Rensi had been a socialist in his youth but later came to defend authority. He wished to give to power (and even violence) the function of helping man escape from the chaos of opinions and contrasting interests and of forming a people into an economic, political, and spiritual unity.
Authority need not base itself on reason, because it creates for itself the reason of all that it wishes. Although these ideas seem close to those of fascism, Rensi quickly declared himself opposed to fascism and remained so until his death.
field of religion |
According to Rensi, skepticism implies atheism in the field of religion. The refinement of religion that leads to regarding God as inaccessible to the senses and to human powers makes God a nonbeing, the pure and simple negation of every reality accessible to man.
From this point of view, both negative theology and mysticism demonstrate atheism. Atheism is still a religion because it is an answer—even if a negative one—to the problem of supreme reality.

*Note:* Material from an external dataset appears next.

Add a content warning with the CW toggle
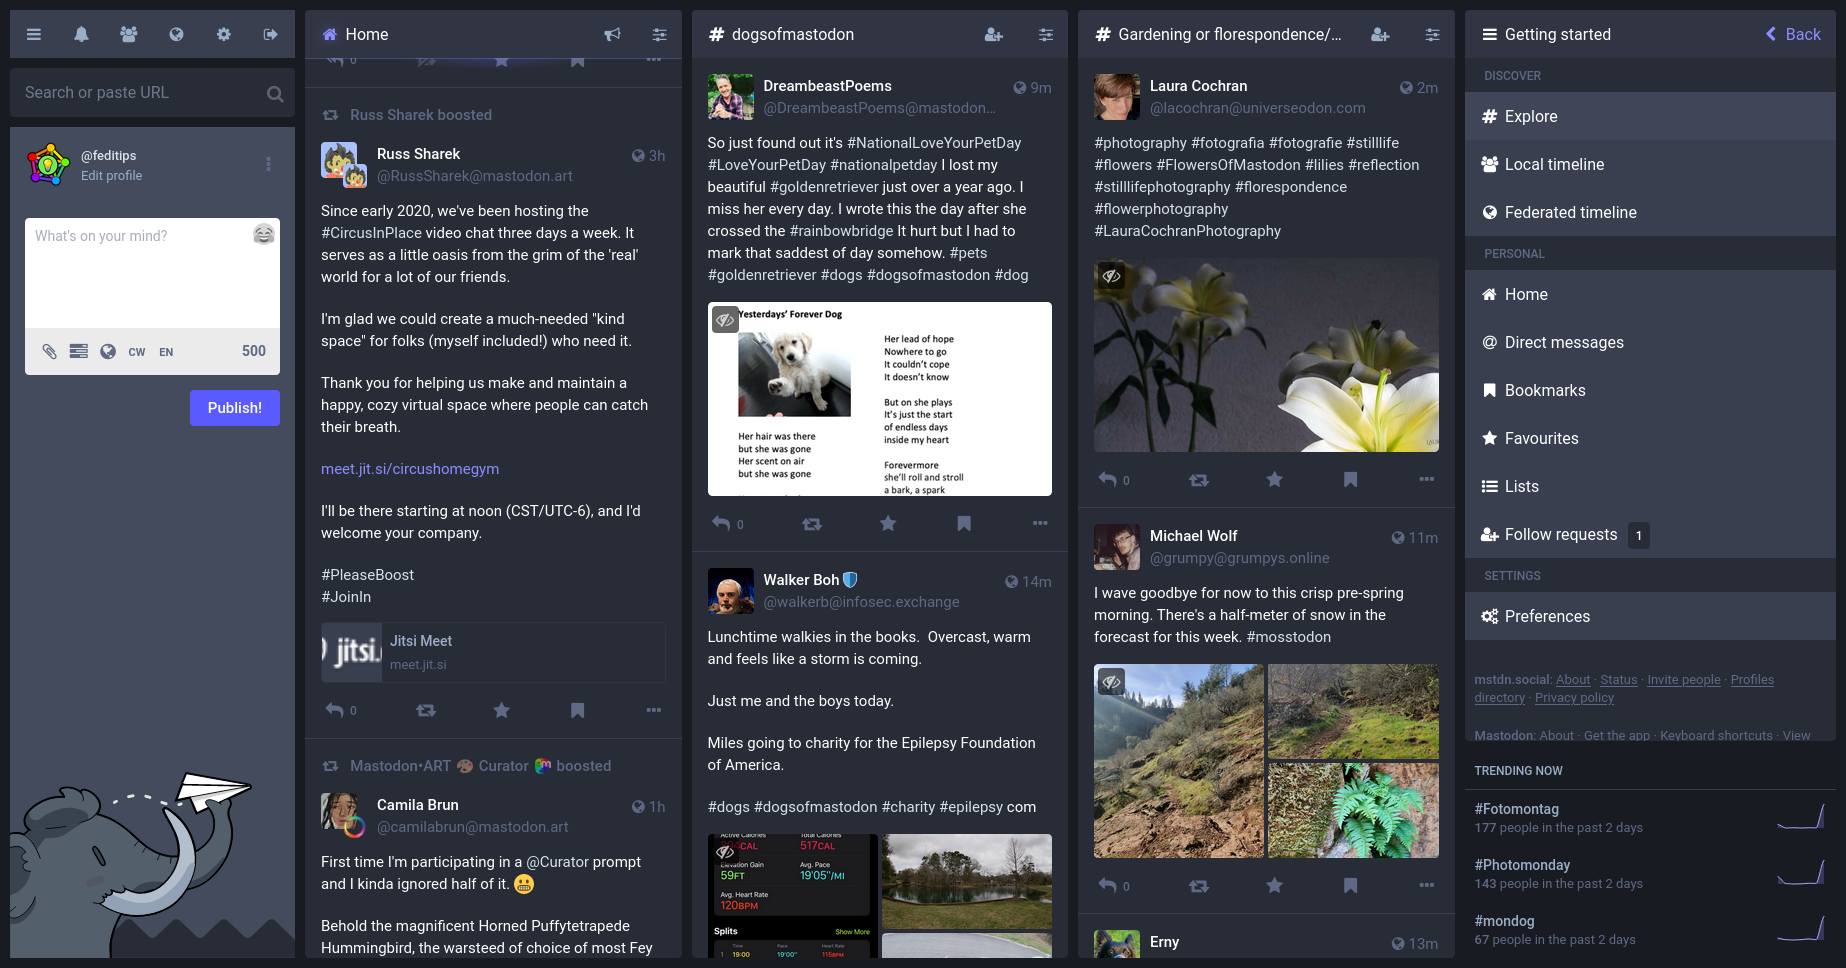The height and width of the screenshot is (968, 1846). click(x=136, y=352)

Unlike other religions, atheism is absolutely disinterested because it contains no egoistic motive and because it places man before the mystery of the All without his being able to expect from the All any help for his own needs.

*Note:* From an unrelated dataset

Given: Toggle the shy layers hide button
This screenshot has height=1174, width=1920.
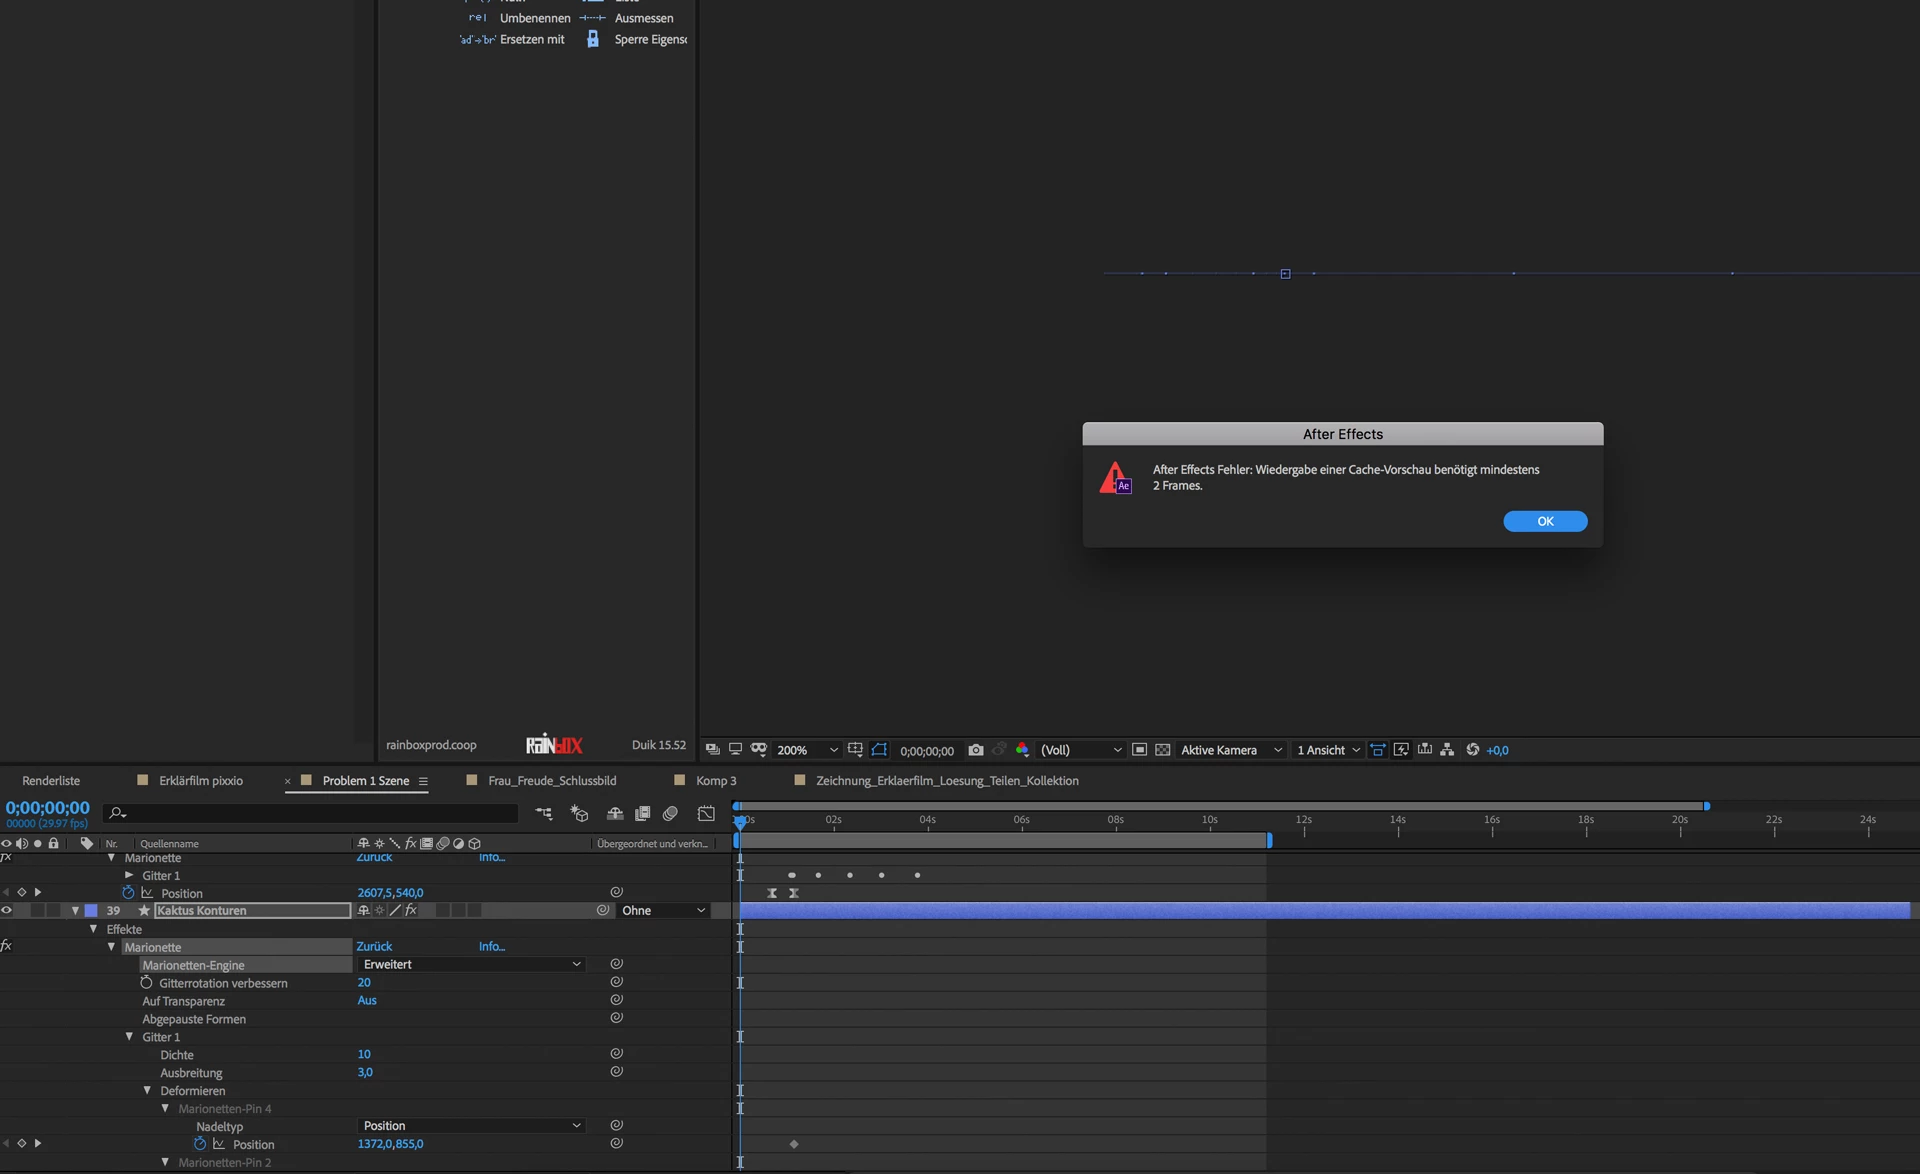Looking at the screenshot, I should [x=615, y=814].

After 1922, when the absolute idealism of Croce and Gentile assumed the status of an official or semiofficial philosophy in Italy, Rensi accentuated his polemic against it and affirmed the theses most opposed to those of idealism: materialism and pessimism.
The Kantian system |
The Kantian system, considered to be idealistic by the idealists, seemed to Rensi to justify materialism because the Kantian forms of intuition and of thought that condition phenomena, and therefore the totality of nature, are not created by the self but constitute "consciousness in general," which is the intelligibility of the things themselves.
According to Rensi, the Kantian doctrine is, therefore, that nature gives reality and knowability to natural things, that things generate of themselves, and of themselves are spatial, temporal, perceptible, and representable; in one word, they are material.
Rensi held that materialism implies pessimism because a material nature deprived of any finality offers man no guarantee and necessarily includes evil, error, and conflicts. For a man who lives in such a nature, morality, when not based on an egoistic calculus or subjected to an imposed code, is a disinterested recognition of evil and a protest against it.
triumph of evil |
It is therefore pure folly. Nevertheless, all of Rensi's works contain a mystical and religious strain, a sense of mystery and of a force that, the triumph of evil in nature and in history notwithstanding, reveals itself in the interiority of man. Rensi condensed this feeling into the phrase "Atoms and the void—and the divine in me."